Probably
the biggest single problem with the serosorting phenomenon, and the reason
health educators are reluctant to promote it as a choice, is that while it may limit
HIV transmission, it does nothing to protect people from other sexually
transmitted infections (STIs). Indeed, if, because
of serosorting, HIV-positive people in particular feel much freer to stop using
condoms because they are assured they are less likely to pass on HIV, STIs may become
concentrated in the HIV-positive population.
It is
certainly the case that HIV-positive men have extremely high rates of some (but
not all) STIs and, in a couple of cases, form the vast majority of people with
infection.
In a
German paper already cited,1 amongst
HIV-positive men STI rates were actually higher in men who used serosorting as
a strategy than in men who used no sexual harm-reduction strategy at all. Those
who serosorted were 4.3 times more likely to have a bacterial STI (gonorrhoea,
chlamydia or syphilis) than those who used condoms and/or monogamy as their
strategy, whereas those who used no strategy at all were ‘only’ 3.7 times more
likely to have an STI than condom users (14% less likely than serosorters). Men
who used the ‘bit of both’ strategy of combining inconsistent condom use with
serosorting attempts had 2.2 times the risk of an STI than consistent condom
users, or half the risk of pure serosorters.
All
these figures were adjusted for the number of partners in the last year and so
were not due to serosorters having more partners per se. This may, therefore, suggest
that serosorting in itself increases the risk of STI infection as a result of
UAI being restricted to a smaller pool of people.
When it
came to HIV-negative men, only those who had no strategy at all had a raised
risk of STIs – 2.1 times the risk more than condom users of monogamous men.

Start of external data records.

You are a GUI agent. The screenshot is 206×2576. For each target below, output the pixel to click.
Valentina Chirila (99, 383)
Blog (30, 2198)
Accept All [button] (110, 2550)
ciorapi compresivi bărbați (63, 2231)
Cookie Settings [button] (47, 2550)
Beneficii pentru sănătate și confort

However, only a very small number (3%) of negative men were pure serosorters,
i.e. reserving unprotected sex solely to partners who were HIV-negative.
Certain
STIs are particularly concentrated among gay men with HIV. In 2007, researchers
from London undertook a review2
of published reports between 1996 and 2006 from twelve European countries (Belgium, Denmark,
France, Germany, Ireland,
Italy, Netherlands, Norway,
Spain, Sweden, Switzerland
and the United Kingdom),
concerning gay men acquiring four STIs: gonorrhoea; syphilis; lymphogranuloma
venereum (LGV); and sexually transmitted hepatitis C.
While
HIV prevalence among gay men ranged from 6 to 18% in the countries and cities
studied, with a very rough average of 10% infected, the prevalence of HIV in
those diagnosed with the four STIs was much greater. The study showed that for:
- syphilis - an
average of 42% of men with syphilis had HIV
- LGV - an average of
75% of men with LGV had HIV
- gonorrhoea - rates
varied by region, but the incidence was from two to six times higher in
HIV-positive than in HIV-negative men
- hepatitis C - almost
all cases were amongst men with HIV.
In their
discussion of the reasons for the increase in STIs amongst HIV-positive gay
men, the researchers point towards improved survival in the HAART (highly
active antiretroviral therapy) era, harm-reduction strategies such as
serosorting, and sexual networks facilitated by the internet.
Why are
LGV and hepatitis C seen almost exclusively in gay HIV-positive men, whereas
gonorrhoea and syphilis are not? The researchers suggest several reasons:
differences in transmission probabilities and epidemiological synergies with
HIV; time since the introduction of STIs into sexual networks; differential
sexual behaviours; differences in testing and case finding; and the
differential impact of public health interventions.
In other
words, we may be seeing a combination of factors including serosorting, the
failure to target health messages, biological vulnerability and behavioural
differences, all of which are combining to turn HIV-positive gay men into a
group with particularly poor sexual health.
Taken
together, they note, “the epidemiologic and behavioural data highlight a role
for ‘positive prevention’ - i.e. prevention that focuses on the sexual health
of HIV-positive gay men in ‘high-risk’ sexual networks as well as on the
transmission of STIs and HIV to uninfected MSM.”
They
suggest that safer-sex messages should focus on more than HIV prevention and
also highlight the consequences of sexually transmitted infection.